Криптономикон, часть 1 - Стивенсон Нил Таун. Страница 30

Примерно на середине объяснений Ами схватывает основную мысль, поворачивается к иллюминатору и начинает языком, выковыривать из зубов остатки завтрака. Она делает это с деликатно закрытым ртом, но процесс явно занимает ее сильнее, чем пинойграммы.

Рэнди охватывает необъяснимое желание не утомлять Ами. Не то чтобы он на нее запал: пятьдесят на пятьдесят, что она лесбиянка. Просто она такая открытая, такая непосредственная, что ей можно говорить все, как равной.

Вот почему Рэнди не любит бизнес. Он хотел бы говорить всем все. Ему хочется дружбы.

— Попробую догадаться, — произносит она. — Ваше дело — программы.

— Да, — отвечает Рэнди, словно оправдываясь, — но программы во всем проекте — единственно интересное. Остальное — клепать номерные знаки.

Ами немного просыпается.

— Клепать номерные знаки?

— Наше с партнером выражение, — говорит Рэнди. — В любой работе есть творческая часть — разрабатывать новую технологию или что-нибудь в этом роде. Все остальное — девяносто девять процентов — заключение сделок, поиск инвестиций, деловые встречи, маркетинг и продажи. Мы называем это клепать номерные знаки.

Она кивает, глядя в окно. Рэнди подмывает сказать, что пинойграммы — всего лишь способ наладить приток денежных средств, чтобы перейти к пункту второму плана. Он уверен, что тогда Ами не будет смотреть на него как на нудного компьютерщика. Однако Ами резко дует на кружку, как будто гасит свечу, и говорит:

— О'кей. Спасибо. Думаю, три пачки сигарет это стоило.

Кошмар

Бобби Шафто хорошо разбирается в кошмарах. Только что он, словно летчик из горящего самолета, катапультировался из старого заезженного кошмара в новехонький, экстра-класса. Кошмар, правда, какой-то недоделанный: в нем нет исполинской ящерицы.

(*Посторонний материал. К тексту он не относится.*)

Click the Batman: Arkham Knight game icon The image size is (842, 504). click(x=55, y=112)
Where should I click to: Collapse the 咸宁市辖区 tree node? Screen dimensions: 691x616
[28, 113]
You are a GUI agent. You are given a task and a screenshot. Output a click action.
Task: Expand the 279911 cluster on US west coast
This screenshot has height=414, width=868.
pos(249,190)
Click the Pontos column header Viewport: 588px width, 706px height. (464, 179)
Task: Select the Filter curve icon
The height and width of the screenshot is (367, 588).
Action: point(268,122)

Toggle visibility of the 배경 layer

Начинается с жара на лице. Если в одну цистерну слито столько горючего, сколько нужно пятидесятитысячетонному кораблю, чтобы идти по Тихому океану со скоростью двадцать пять узлов, и пролетающие нипские самолеты подожгли ее в несколько секунд, а ты стоишь настолько близко, что видишь торжествующие лица пилотов, то ощущаешь на лице именно такой жар.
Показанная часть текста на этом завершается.